Como pode exercer um pedaço de matéria uma influência sobre o nosso organismo?

Como se pode explicar o seu efeito curativo?

Na física é conhecido, faz já um século, que cada corpo, cada organismo, cada “coisa material”, seja uma pedra, uma planta ou um cubo de plástico, possui uma irradiação. Muitos processos físicos e químicos são acompanhados da captação (absorção) e da cedência de radiação, isto é, sempre existe uma captação de calor, luz ou outro tipo de radiação eletromagnética e sempre se cede calor, luz ou outro tipo de radiação electromagnética. Nós próprios e todo o que nos circunda estamos sempre rodeados por um campo electromagnético. Por isso, nos encontramos sempre, num permanente intercâmbio energético com o nosso meio ambiente. Isto começa com a luz do sol, que captamos e que voltamos a irradiar em forma de calor. Nos somos constantemente transmissores e recetores de radiação.

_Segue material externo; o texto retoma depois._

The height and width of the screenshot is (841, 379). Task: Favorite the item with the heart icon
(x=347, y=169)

A pedras ou cristais também possuem uma irradiação parecida. Trata-se de uma irradiação originada pela transformação da luz absorvida e que se situa predominantemente no âmbito da radiação infravermelha e de microondas ou radiação gama (um tipo de radiação electromagnética. Algumas doenças são hoje tratadas com utilização da radiação gama, como é o caso do cancro). A radiação infravermelha é absorvida nas camadas superiores do corpo, pelo que a sentimos em forma de calor. As microondas penetram através de todo o organismo, chegando em principio a todos os tecidos e órgãos.

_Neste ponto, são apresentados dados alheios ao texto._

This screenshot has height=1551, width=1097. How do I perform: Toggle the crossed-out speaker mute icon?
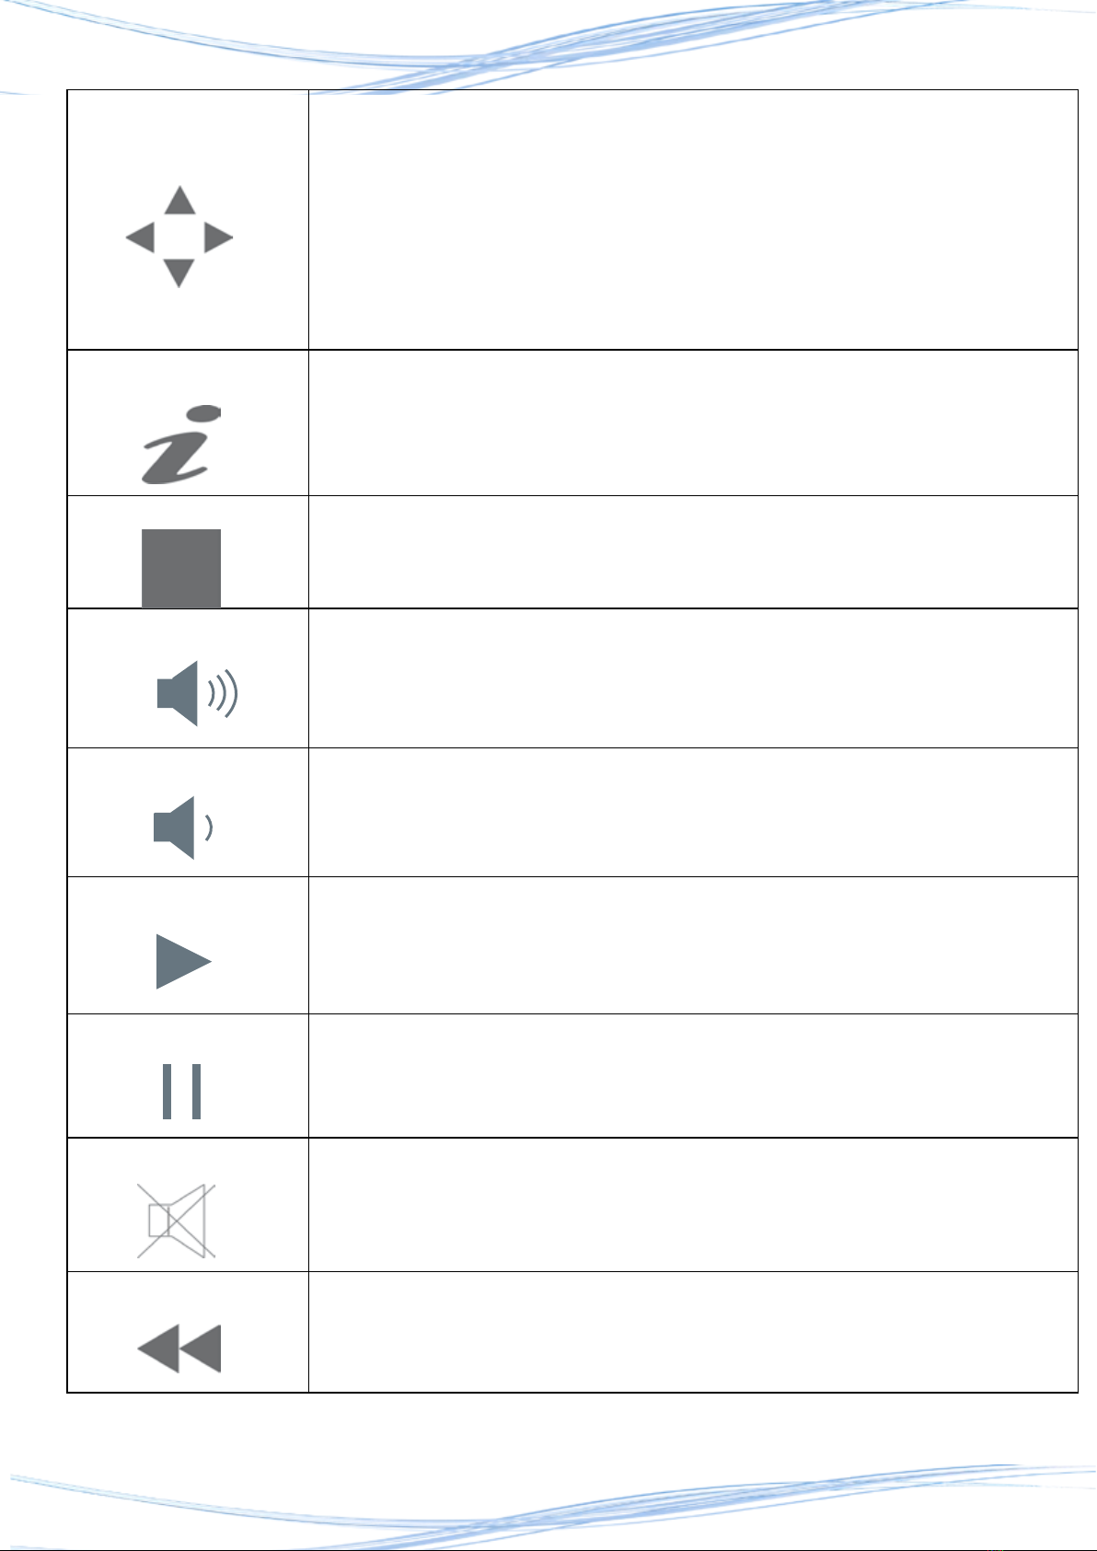(x=177, y=1221)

Nós somos fontes de luz própria. Nosso organismo brilha: cada célula, cada tecido, cada órgão tem sua irradiação específica e gera assim campos magnéticos muito específicos. Esta irradiação serve para a comunicação. Está cientificamente comprovado que o núcleo das células emitem impulsos elétricos – irradiam – e que estes são usados como forma de comunicação entre as células e para a coordenação entre tecidos e órgãos. Ou seja, cada núcleo celular envia fotões (pequenas partículas de luz) em alta intensidade e se comunica assim com as células, tecidos e órgãos. A comunicação entre células efetua-se na realidade através da luz.

 O que pode realmente fazer esta luz?

O que denominamos como “luz” é só uma pequena parte de toda a radiação eletromagnética existente, mesmo aquela parte que conseguimos perceber com os nossos olhos. A esta parte também é denominamos de espectro “visível”. Justo a este espectro visível existem também outros tipos de radiação, como por exemplo as ondas de rádio, radiação infravermelha (radiação de calor), luz ultravioleta (luz UV), microondas ou radiação gama. Todas têm em comum o seguinte: qualquer forma de radiação é um veículo de informação!

Precisamente isto acontece entre a pedra e a pessoa. As pedras também irradiam e, como são existências muito sólidas, a maioria também aporta sempre a mesma informação. Podemos compará-las a emissoras de rádio que emitem sempre o mesmo programa. Desta forma, cada pedra tem a sua luz específica ou sua radiação específica que pode naturalmente influenciar sobre o nosso organismo. Se levamos uma pedra em contato com o nosso corpo, a luz que irradia vai influenciar inevitavelmente com a “comunicação de luz” entre as células e produzirá determinadas reações.

Em todos os casos se produz um efeito. Agora que este efeito se transforme num efeito terapêutico depende de dois fatores:

  1. Do que precisamos nesse momento;
  2. Do que oferece a pedra ou da informação irradiada por ela.

Se ambos se ajustam, produz-se a cura. Com isto, podemos afirmar que a cristaloterapia pode ser incluída dentro das terapias de informação, como a homeopatia, a terapia com flores de Bach, a aromaterapia. Não é a substância química que atua, senão a informação transmitida por ela.